/---

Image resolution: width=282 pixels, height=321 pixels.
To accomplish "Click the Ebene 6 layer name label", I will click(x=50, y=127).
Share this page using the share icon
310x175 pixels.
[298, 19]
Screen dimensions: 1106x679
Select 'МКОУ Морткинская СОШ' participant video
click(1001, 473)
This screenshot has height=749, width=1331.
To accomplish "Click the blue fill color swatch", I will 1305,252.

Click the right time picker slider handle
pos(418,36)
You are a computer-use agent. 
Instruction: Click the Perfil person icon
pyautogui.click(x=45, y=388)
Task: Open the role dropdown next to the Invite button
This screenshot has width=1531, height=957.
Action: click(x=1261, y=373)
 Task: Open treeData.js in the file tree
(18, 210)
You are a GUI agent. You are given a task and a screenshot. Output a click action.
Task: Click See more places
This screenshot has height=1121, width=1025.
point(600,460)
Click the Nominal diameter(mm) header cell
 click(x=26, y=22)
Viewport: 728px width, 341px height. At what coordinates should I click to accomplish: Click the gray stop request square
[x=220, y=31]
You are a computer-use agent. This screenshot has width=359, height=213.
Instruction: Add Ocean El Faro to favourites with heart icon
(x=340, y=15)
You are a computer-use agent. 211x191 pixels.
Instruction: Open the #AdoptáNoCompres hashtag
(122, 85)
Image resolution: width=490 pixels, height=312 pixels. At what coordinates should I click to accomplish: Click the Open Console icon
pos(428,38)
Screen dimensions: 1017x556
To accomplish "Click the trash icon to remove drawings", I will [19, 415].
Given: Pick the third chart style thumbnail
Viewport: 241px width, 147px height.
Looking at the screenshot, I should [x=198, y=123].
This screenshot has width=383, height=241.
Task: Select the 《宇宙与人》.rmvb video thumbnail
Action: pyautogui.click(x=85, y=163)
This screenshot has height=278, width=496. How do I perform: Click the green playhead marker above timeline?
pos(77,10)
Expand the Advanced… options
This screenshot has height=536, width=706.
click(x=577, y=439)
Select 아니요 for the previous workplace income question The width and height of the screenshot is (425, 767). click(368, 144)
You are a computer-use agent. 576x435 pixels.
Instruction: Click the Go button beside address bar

\---

**Job**
Revise the listing above so that every occurrence of "Instruction" reads "Goal", leaving everything else unchanged.

**Result for this exercise**
Image resolution: width=282 pixels, height=321 pixels.
To accomplish "Click the Ebene 6 layer name label", I will click(x=50, y=127).
Share this page using the share icon
310x175 pixels.
[298, 19]
Screen dimensions: 1106x679
Select 'МКОУ Морткинская СОШ' participant video
click(1001, 473)
This screenshot has height=749, width=1331.
To accomplish "Click the blue fill color swatch", I will 1305,252.

Click the right time picker slider handle
pos(418,36)
You are a computer-use agent. 
Goal: Click the Perfil person icon
pyautogui.click(x=45, y=388)
Task: Open the role dropdown next to the Invite button
This screenshot has width=1531, height=957.
Action: click(x=1261, y=373)
 Task: Open treeData.js in the file tree
(18, 210)
You are a GUI agent. You are given a task and a screenshot. Output a click action.
Task: Click See more places
This screenshot has height=1121, width=1025.
point(600,460)
Click the Nominal diameter(mm) header cell
 click(x=26, y=22)
Viewport: 728px width, 341px height. At what coordinates should I click to accomplish: Click the gray stop request square
[x=220, y=31]
You are a computer-use agent. This screenshot has width=359, height=213.
Goal: Add Ocean El Faro to favourites with heart icon
(x=340, y=15)
You are a computer-use agent. 211x191 pixels.
Goal: Open the #AdoptáNoCompres hashtag
(122, 85)
Image resolution: width=490 pixels, height=312 pixels. At what coordinates should I click to accomplish: Click the Open Console icon
pos(428,38)
Screen dimensions: 1017x556
To accomplish "Click the trash icon to remove drawings", I will [19, 415].
Given: Pick the third chart style thumbnail
Viewport: 241px width, 147px height.
Looking at the screenshot, I should [x=198, y=123].
This screenshot has width=383, height=241.
Task: Select the 《宇宙与人》.rmvb video thumbnail
Action: pyautogui.click(x=85, y=163)
This screenshot has height=278, width=496. How do I perform: Click the green playhead marker above timeline?
pos(77,10)
Expand the Advanced… options
This screenshot has height=536, width=706.
click(x=577, y=439)
Select 아니요 for the previous workplace income question The width and height of the screenshot is (425, 767). click(368, 144)
You are a computer-use agent. 576x435 pixels.
Goal: Click the Go button beside address bar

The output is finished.